Les effets nocifs arrivent 10-15 ans après. Il n’y a pas de bronzage sécuritaire.

Le Dr Joël Claveau, dermatologue au CHU de Québec

En 2010, le cancer d’Annie Gloutney récidive. Elle reçoit un lourd traitement par interféron. Nouvelle récidive en 2013. Pendant 10 ans, elle passe des scanners tous les six mois. Des années douloureuses, épuisantes, stressantes. Elle raconte avoir été rongée par « une espèce de sentiment de culpabilité », de ne pas s’être protégée, d’être allée au salon de bronzage, de ne pas avoir été suivie par un dermatologue. « Avec le recul, je pense que je voulais un teint hâlé à cause d’un manque de confiance en moi. »

Pression sociale

Alors, pour conscientiser les jeunes, Annie Gloutney a milité pour l’interdiction des salons de bronzage pour les mineurs.

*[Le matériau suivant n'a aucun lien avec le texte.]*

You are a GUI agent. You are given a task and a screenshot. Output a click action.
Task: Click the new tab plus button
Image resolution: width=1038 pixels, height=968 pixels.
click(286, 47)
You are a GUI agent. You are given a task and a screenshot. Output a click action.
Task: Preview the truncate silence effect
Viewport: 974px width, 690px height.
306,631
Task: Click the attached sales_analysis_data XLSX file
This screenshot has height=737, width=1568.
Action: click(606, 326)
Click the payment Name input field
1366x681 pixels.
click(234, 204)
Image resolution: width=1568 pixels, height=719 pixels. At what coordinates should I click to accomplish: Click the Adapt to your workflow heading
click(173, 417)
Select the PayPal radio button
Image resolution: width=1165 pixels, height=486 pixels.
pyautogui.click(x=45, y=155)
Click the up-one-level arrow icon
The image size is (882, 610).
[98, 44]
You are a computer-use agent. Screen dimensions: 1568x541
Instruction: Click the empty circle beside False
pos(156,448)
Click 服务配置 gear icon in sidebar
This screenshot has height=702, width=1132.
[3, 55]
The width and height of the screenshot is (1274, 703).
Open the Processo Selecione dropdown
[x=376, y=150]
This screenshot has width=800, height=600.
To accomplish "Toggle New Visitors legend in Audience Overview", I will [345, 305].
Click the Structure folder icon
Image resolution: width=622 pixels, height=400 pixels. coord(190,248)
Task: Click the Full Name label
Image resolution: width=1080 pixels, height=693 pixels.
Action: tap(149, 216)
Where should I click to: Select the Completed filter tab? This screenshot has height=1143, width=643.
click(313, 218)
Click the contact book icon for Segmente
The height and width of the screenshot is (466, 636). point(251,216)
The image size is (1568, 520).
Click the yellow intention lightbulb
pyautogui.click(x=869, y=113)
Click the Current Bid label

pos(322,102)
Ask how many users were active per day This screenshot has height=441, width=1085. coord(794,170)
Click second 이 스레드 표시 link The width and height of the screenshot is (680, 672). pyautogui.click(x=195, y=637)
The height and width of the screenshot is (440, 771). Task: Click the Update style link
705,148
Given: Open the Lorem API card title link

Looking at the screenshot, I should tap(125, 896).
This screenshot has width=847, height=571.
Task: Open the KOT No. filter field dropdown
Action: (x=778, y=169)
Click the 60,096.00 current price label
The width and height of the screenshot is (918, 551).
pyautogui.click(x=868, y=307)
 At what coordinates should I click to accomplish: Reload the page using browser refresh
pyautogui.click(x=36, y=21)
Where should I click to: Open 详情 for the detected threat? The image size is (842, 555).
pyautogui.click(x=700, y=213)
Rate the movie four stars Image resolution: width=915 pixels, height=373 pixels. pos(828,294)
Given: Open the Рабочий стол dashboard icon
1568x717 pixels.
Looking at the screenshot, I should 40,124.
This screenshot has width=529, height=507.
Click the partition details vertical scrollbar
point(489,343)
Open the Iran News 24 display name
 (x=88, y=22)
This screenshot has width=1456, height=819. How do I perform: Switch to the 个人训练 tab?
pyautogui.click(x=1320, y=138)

En 2012, le Québec est devenu la troisième province du Canada à légiférer pour interdire les salons de bronzage aux moins de 18 ans, après la Nouvelle-Écosse et la Colombie-Britannique. « La société devient de plus en plus consciente des risques liés au bronzage », observe le Dr Billick.

Annie Gloutney remarque le même phénomène, mais souligne qu’il existe toujours une pression sociale à bronzer. 

Pendant les vacances d’hiver au soleil, les gens reviennent moins bronzés qu’il y a 20 ans. Mais encore aujourd’hui, si on part une semaine au Mexique en janvier, il faut que ça paraisse en rentrant, il faut rentabiliser le voyage…

Annie Gloutney

Elle a pris l’habitude d’appliquer de l’écran solaire indice 50 à ses enfants, de leur mettre un chapeau, de les faire jouer à l’ombre, de leur faire porter un chandail à manches longues pour la piscine. Elle se souvient de son voyage en République dominicaine, il y a deux ans, avec ses filles. L’une d’elles, alors âgée de 9 ans, a naturellement le teint diaphane. Cette dernière revient de son séjour aussi blanche qu’elle est partie. « Au retour, les gens ont vu les photos de vacances. La première chose qu’ils lui ont fait remarquer était : “Oh, tu es blanche, tu ne bronzes pas du tout !” » Preuve qu’il y a encore du chemin à faire.

Une mode qui change

La vision du bronzage dépend des époques. « Avant les années 20, le bronzage était associé à la classe ouvrière, explique le Dr Robin Billick, chef du département de dermatologie à l’Hôpital général juif de Montréal. Ce n’est qu’après que Coco Chanel s’est mise à bronzer que le bronzage est devenu populaire. Et c’est cette popularité qui a entraîné une augmentation importante du nombre de cancers de la peau, de carcinomes épidermoïdes et de mélanomes, souvent fatals. »

7200

On estime que 7200 Canadiens ont été diagnostiqués avec un mélanome en 2017 et que 1250 en sont décédés, selon les données de l’Agence de santé publique du Canada.